ЗАДАЧА:
Процитируй список без изменений, начиная со строки, где есть «Where should I», и до самого конца, включая обе крайние строки. Картинки в ответ не вставляй.

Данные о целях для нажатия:

↓↓↓

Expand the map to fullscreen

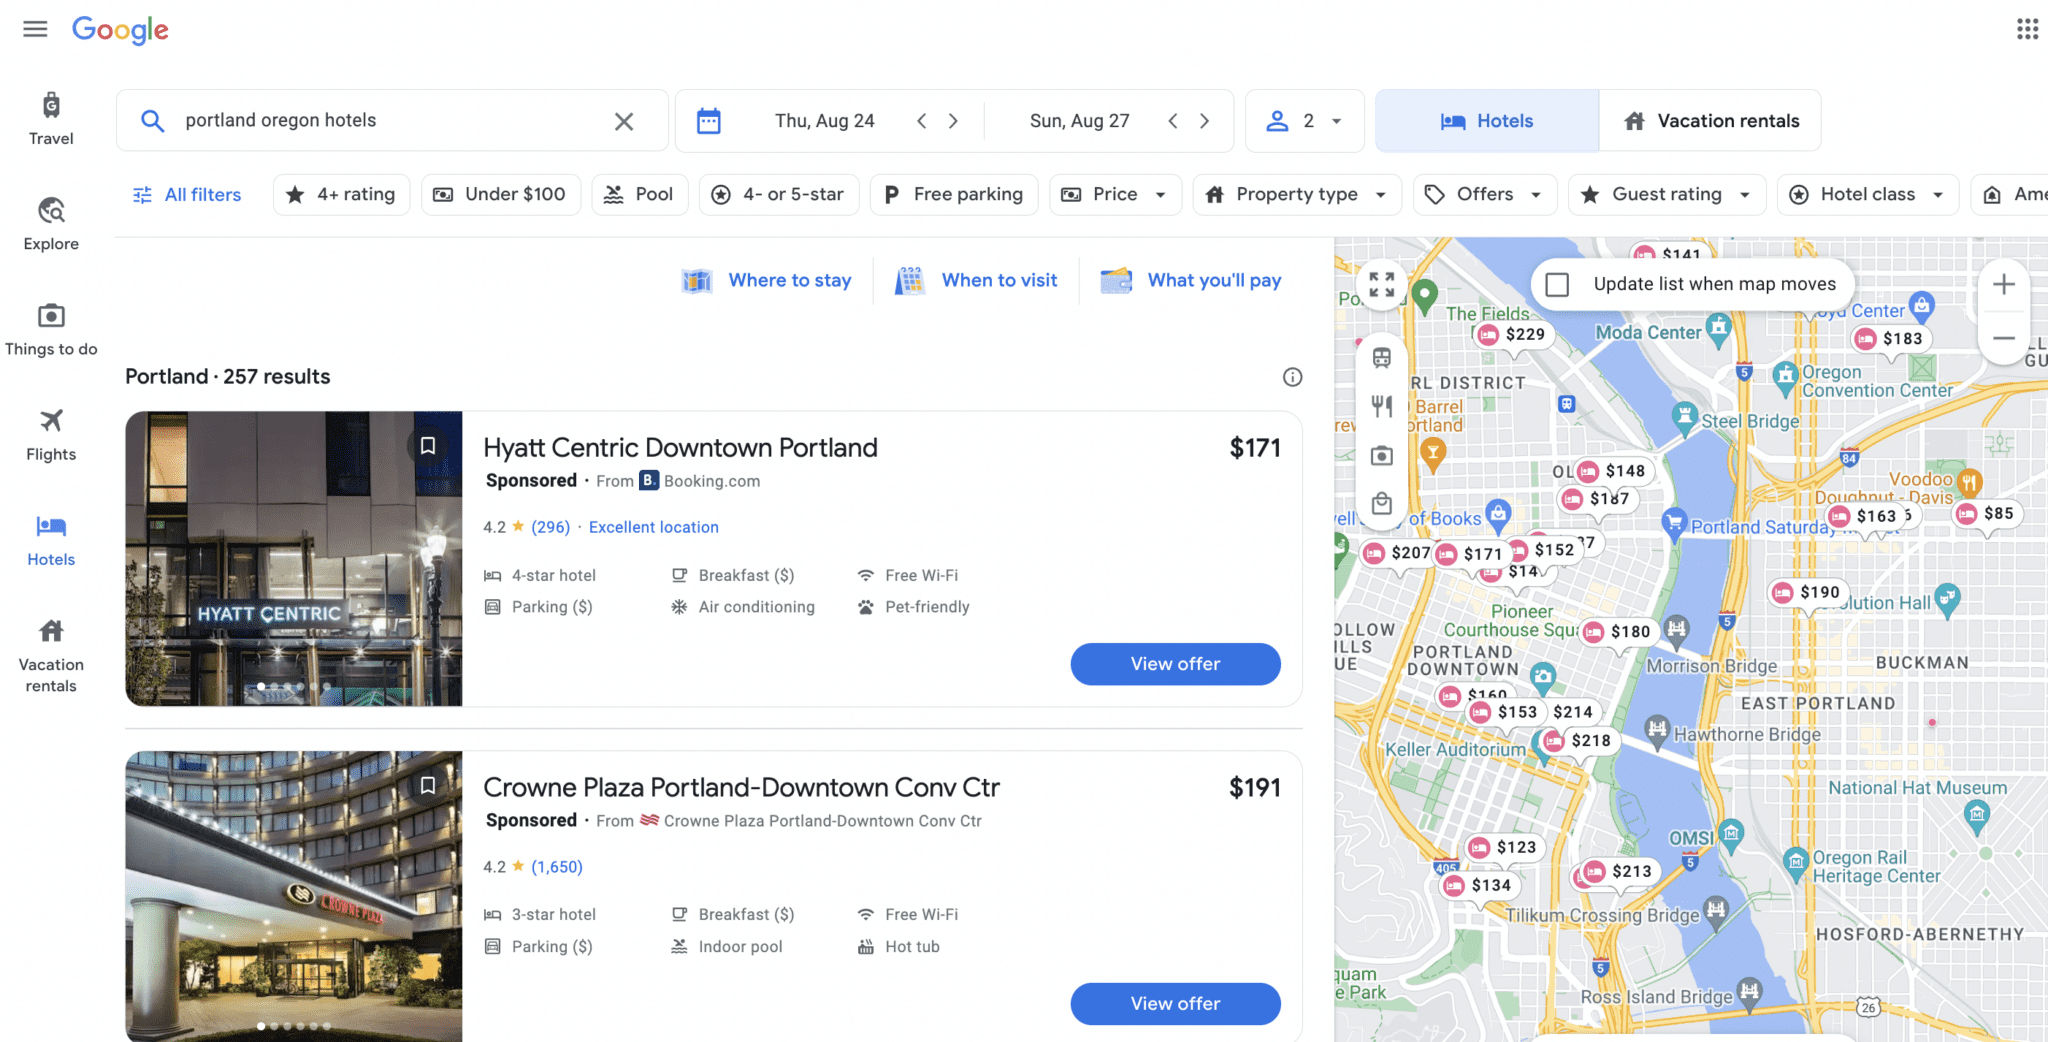coord(1381,284)
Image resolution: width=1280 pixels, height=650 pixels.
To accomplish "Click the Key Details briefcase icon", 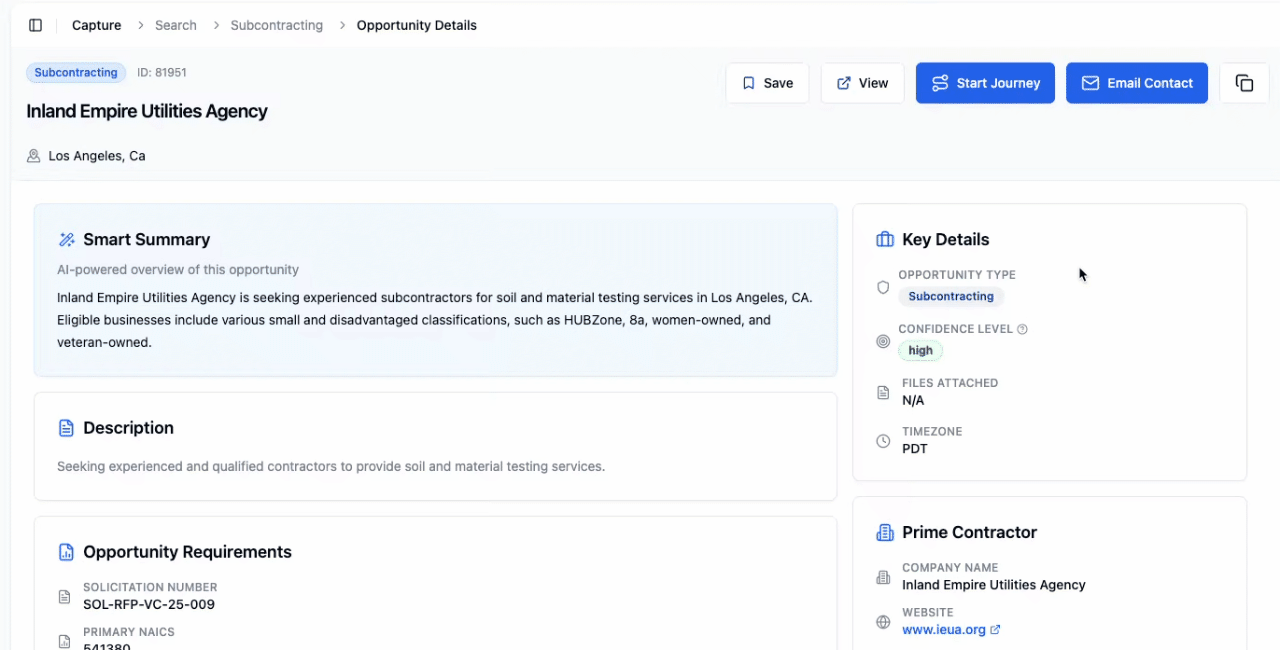I will [884, 239].
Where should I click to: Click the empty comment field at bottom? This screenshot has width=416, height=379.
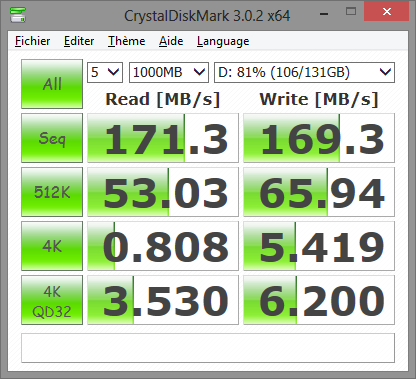208,348
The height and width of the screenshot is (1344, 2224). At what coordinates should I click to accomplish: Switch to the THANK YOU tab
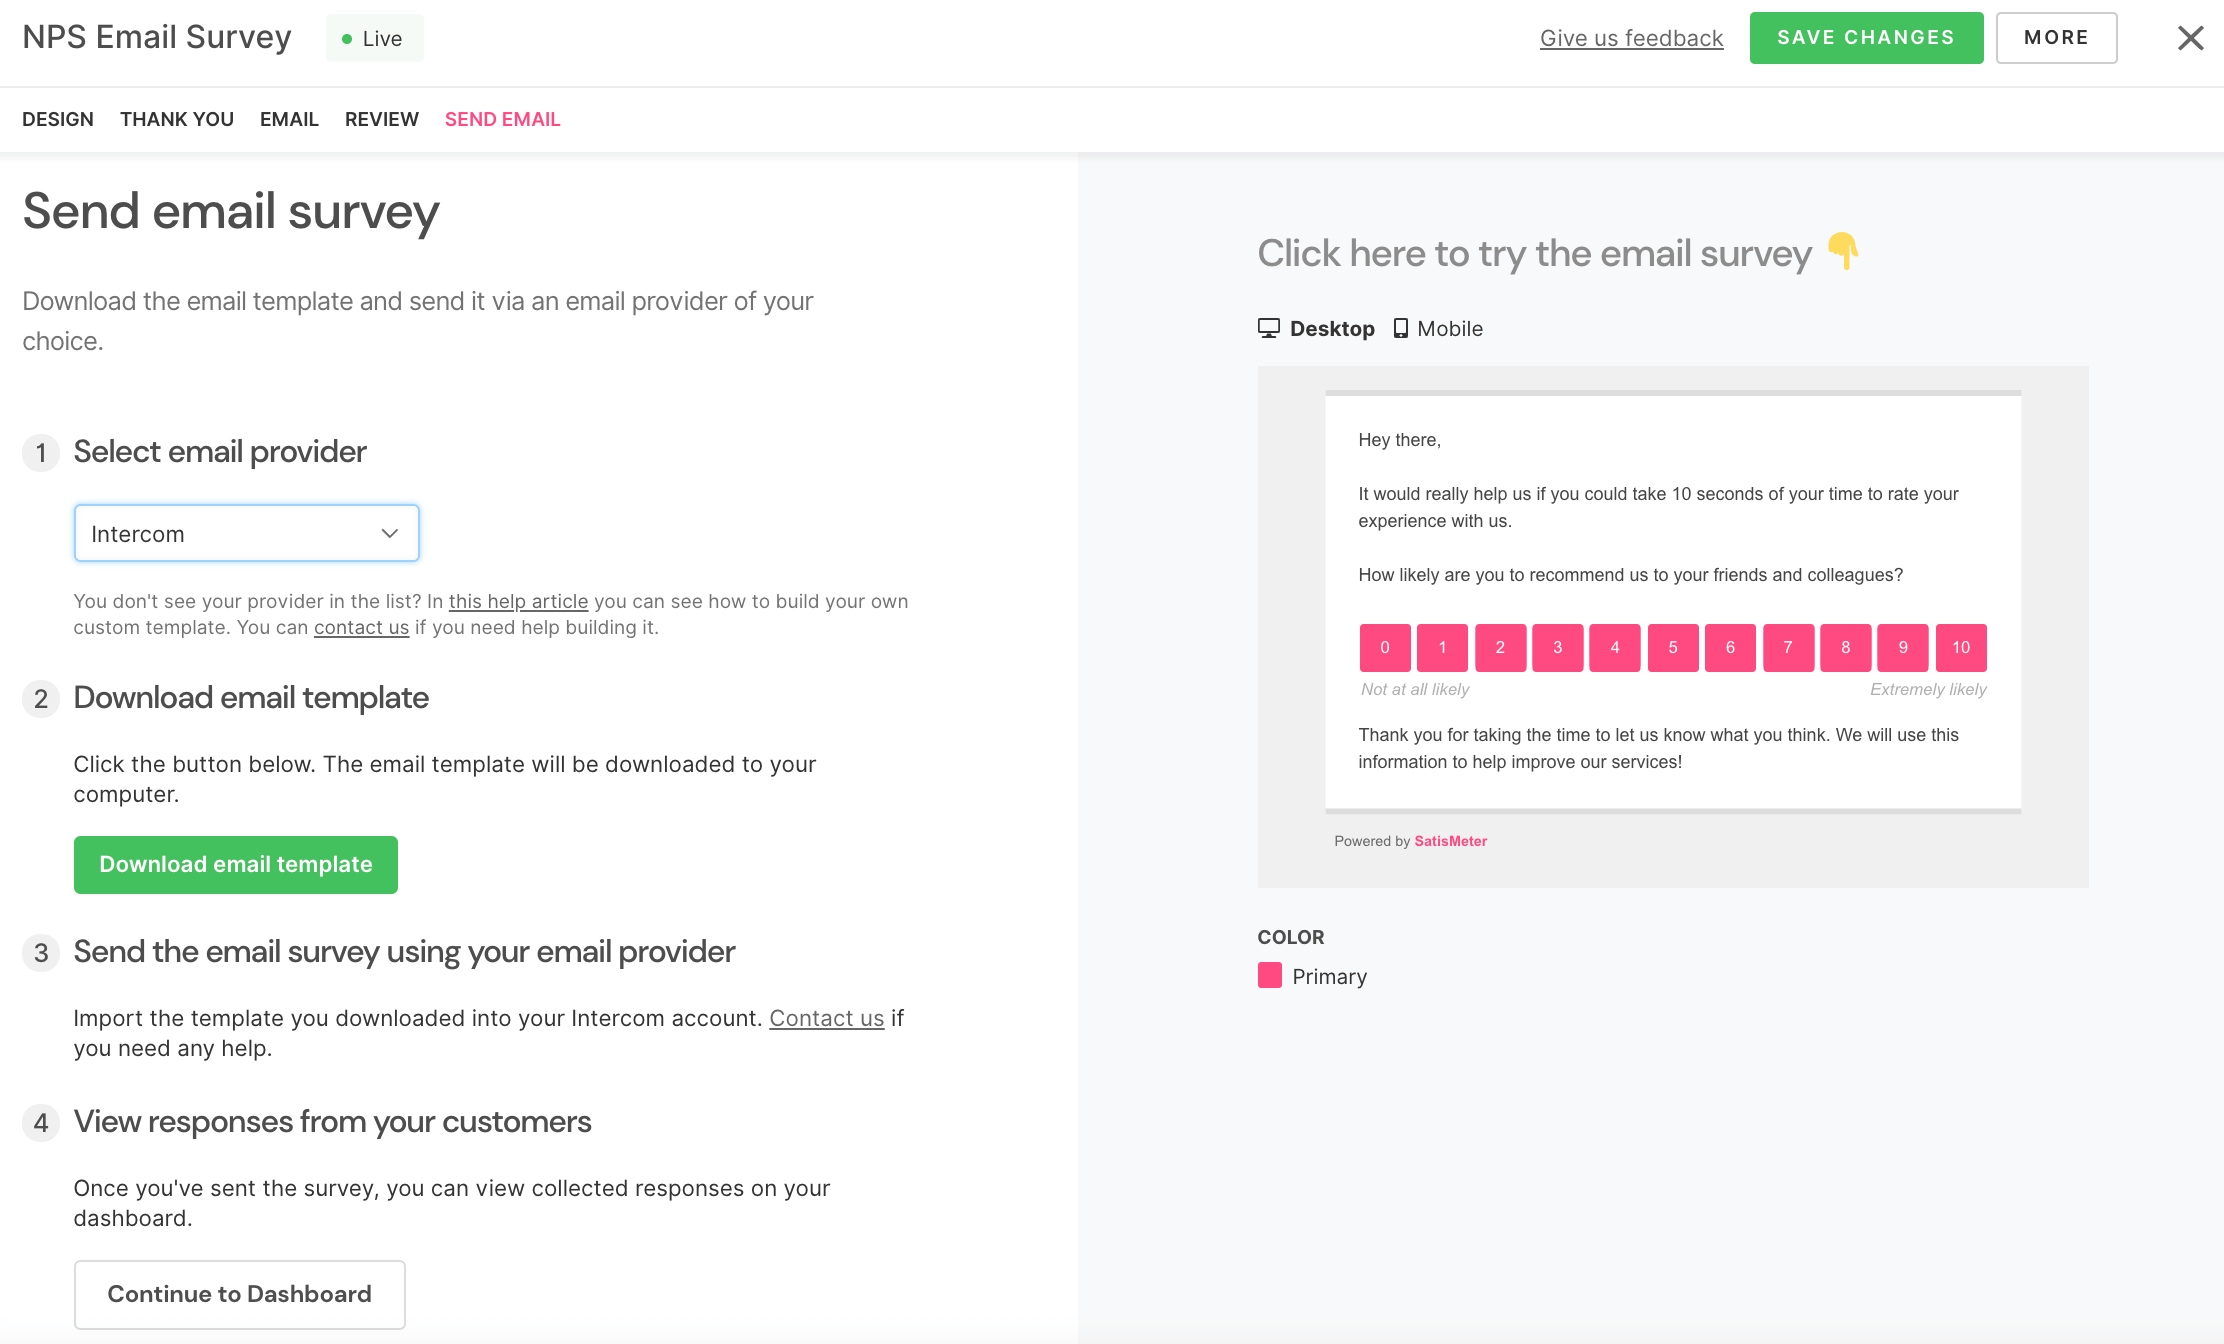(x=173, y=119)
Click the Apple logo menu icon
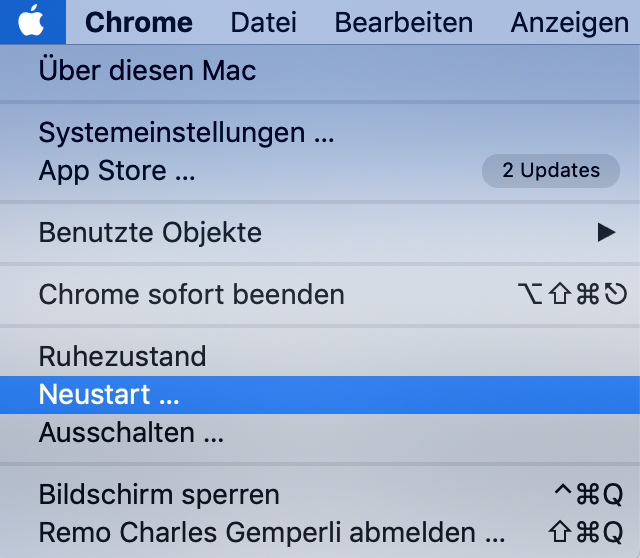The width and height of the screenshot is (640, 558). tap(31, 21)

↑↑↑

ОТВЕТ К ЗАДАЧЕ:
Where should I click to: Click the empty comment field at bottom? This screenshot has width=416, height=379.
208,348
The height and width of the screenshot is (1344, 2224). At what coordinates should I click to accomplish: Switch to the THANK YOU tab
(x=173, y=119)
Click the Apple logo menu icon
The width and height of the screenshot is (640, 558). tap(31, 21)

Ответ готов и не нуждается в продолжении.